Meta takes full-body AR and VR tracking sitting down

Uses headset and controller sensor data.

Jon Peddie

Meta’s research on motion tracking for AR/VR applications using wearable sensors addresses the need for realistic pose replication. By combining headset and controller poses with physics simulation and environment observations, the company achieved accurate full-body poses in constrained environments. Meta’s physics simulation automatically enforces pose constraints, resulting in high-quality interactions. Key features like environment representation, contact reward, and scene randomization are discussed. While praised, some researchers highlight the ongoing issue of restricted access to sensor data for developers, which may limit customization and hinder development opportunities. Granting users control over their data is crucial for advancing XR technologies.

Meta VR
(Source: Meta)

For many AR/VR applications, replicating a user’s pose solely based on wearable sensors is crucial. However, most existing motion tracking methods only consider foot-floor contact and neglect other environment interactions due to their complex dynamics and strict constraints. In daily life, people frequently interact with their surroundings, like sitting on a couch or leaning on a desk. By employing reinforcement learning, Meta demonstrated that combining headset and controller poses with physics simulation and environment observations can generate realistic full-body poses even in highly constrained environments.

The physics simulation, says Meta, automatically incorporates the necessary constraints for realistic poses, eliminating the need for manual specification common in kinematic approaches. This approach ensures high-quality interaction motions without typical issues like penetration or contact sliding. In its research paper, Meta discusses three essential features that significantly contribute to the method’s performance: environment representation, contact reward, and scene randomization.

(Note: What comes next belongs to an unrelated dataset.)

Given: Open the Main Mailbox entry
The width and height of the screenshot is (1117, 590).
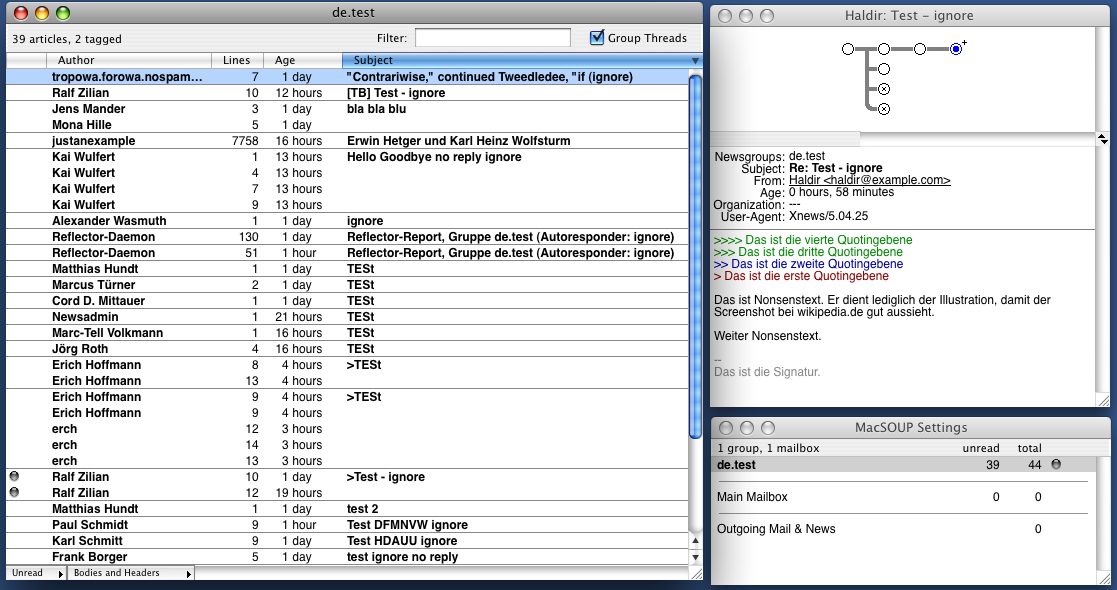Looking at the screenshot, I should [x=752, y=497].
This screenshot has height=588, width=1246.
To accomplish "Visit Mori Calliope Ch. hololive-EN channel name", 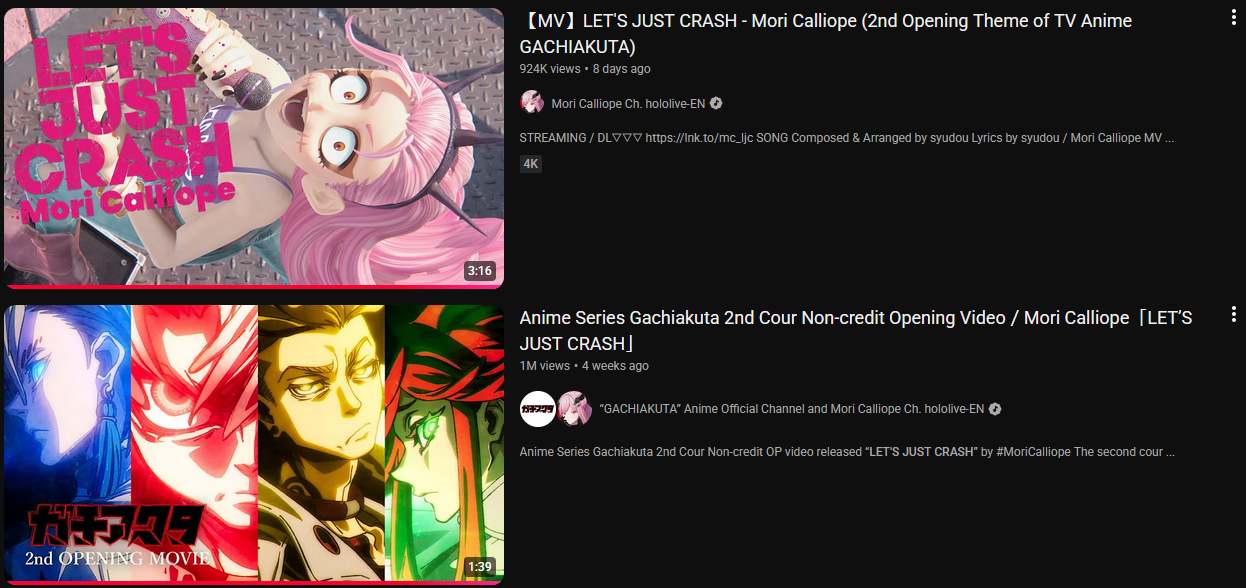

To showcase the method’s versatility, Meta provided examples of various interactions, such as sitting on chairs, couches, and boxes, stepping over boxes, rocking a chair, and turning an office chair. We believe these results represent some of the highest-quality outcomes achieved for motion tracking using sparse sensors with scene interaction.

Although the study is highly praised, some researchers point out that it highlights a persisting issue with many devices: the lack of access to sensor data for developers to utilize their own computer vision (CV) methods.

This could result in this tracking feature becoming a prepackaged functionality with limited customization options and restricted access to the underlying data. That is reminiscent of the situation with hand tracking, which is an impressive advancement but also an illustration of policies that hinder broader development opportunities.

Users should have the ability to control their own data, suggest researchers outside of Meta. If they choose to share their camera imagery with an application, they should be permitted to do so. The current restrictions are holding back the progress of extended reality (XR) technologies.